***** DOCUMENT SECTION

While the report focuses on large banks, it does note that midsize and community banks are beginning to consider the implications of climate-related financial risks based on products, geographies or other potential concentrations.
Deloitte collaborates with NYDIG to provide Bitcoin
UK-based Deloitte and NYDIG, a technology and financial services firm dedicated to Bitcoin for institutions, private firms and banks, have announced a strategic alliance to assist businesses of all sizes in implementing digital asset capabilities.
NYDIG is expected to collaborate with Deloitte's blockchain and digital assets practice on a variety of Bitcoin-related projects, including banking, consumer loyalty and rewards programs, and employee benefits.
The collaboration reportedly establishes a centralized approach for clients seeking assistance in implementing Bitcoin products and services. It is expected to enable businesses to use Deloitte's multidisciplinary services in conjunction with NYDIG's Bitcoin financial and technology products and services. According to reports, Deloitte has begun to integrate Bitcoin wallets into existing user experiences, as well as to offer Bitcoin rewards programs and Bitcoin-secured lending.
BIS and China's central bank to establish a renminbi liquidity plan
The central bank of China announced that it had signed an agreement with the Bank for International Settlements (BIS), establishing a Renminbi Liquidity Arrangement (RMBLA) to support participating central banks during market fluctuations. The People's Bank of China (PBOC) stated that the arrangement's initial partners will also include Bank Indonesia, the Central Bank of Malaysia, the Monetary Authority of Singapore, the Hong Kong Monetary Authority and the Central Bank of Chile.

**********

**PROMPT 1**
In the banking news excerpt, what arrangement are the Bank for International Settlements and China's central bank establishing?
**PROMPT 2**
Carry the banking news excerpt forward from its final sentence.
The material that comes next has no connection to the banking news excerpt.

***** EXTRACTED INFORMATION

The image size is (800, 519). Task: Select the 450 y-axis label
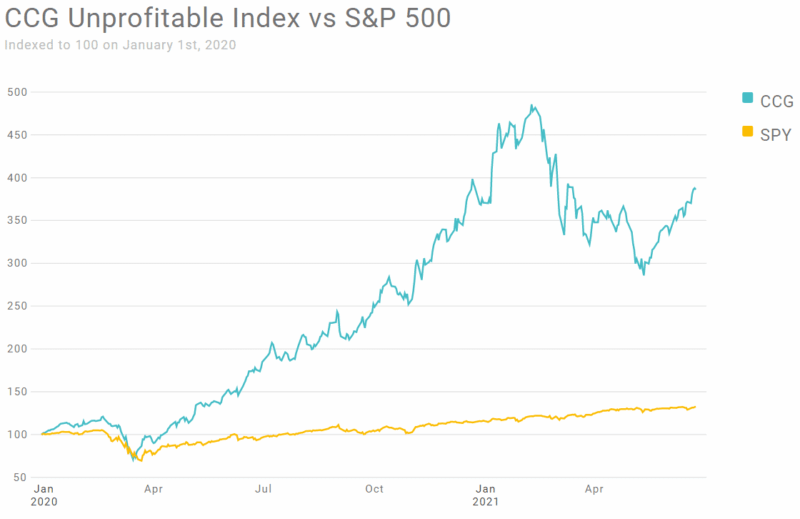point(17,135)
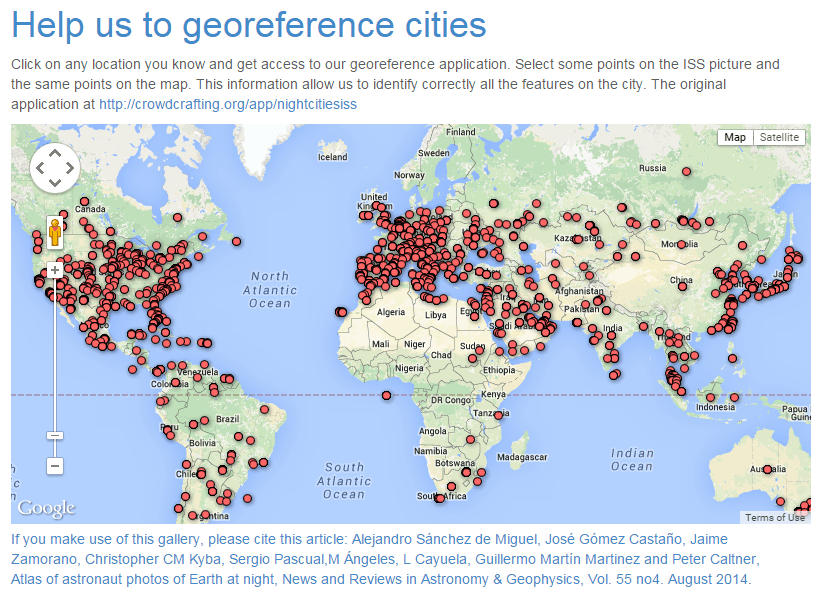Click the red marker in central Australia
This screenshot has width=823, height=598.
767,469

**********

**OUTPUT 1**
A Renminbi Liquidity Arrangement (RMBLA).

**OUTPUT 2**
According to the announcement, each participant will contribute a minimum of 15 billion yuan ($2.2 billion) or the equivalent in US dollars. The BIS stated that the funds could be contributed in either yuan or US dollars and placed in a reserve pool with the BIS.
Russia forced into historic default by sanctions
Russia reportedly made its first default on international bonds in more than a century as a result of broad sanctions that effectively cut the nation off from the international financial system and rendered its assets untouchable.
Some bondholders stated that they had not received overdue interest 27 June, despite the fact that a key payment deadline had passed on Sunday 26 June. Reports indicate that Russia has struggled to meet payments on US $40 billion in outstanding bonds since the Ukraine conflict.
The U.S. Treasury Department's Office of Foreign Assets Control (OFAC) has confirmed that the default has been imposed. The payments in question are $100 million in interest on two bonds, one in US dollars and one in euros, which Russia was supposed to pay on 27 May. The payments had a 30-day grace period that expired on 26 June.
According to Russia's finance ministry, the payments were made in euros and dollars to its onshore National Settlement Depository (NSD), stating that it had met its obligations. Due to the lack of a specific deadline in the prospectus, lawyers believe Russia may have until the end of the next business day to pay the bondholders.
Credit rating agencies typically downgrade a country's credit rating to reflect default, but this is not the case with Russia because most agencies no longer rate the country. According to reports, the legal situation pertaining to the bonds appears to be complicated. Russia's bonds are said to have a rare variety of terms, with an increasing level of ambiguity for those sold recently.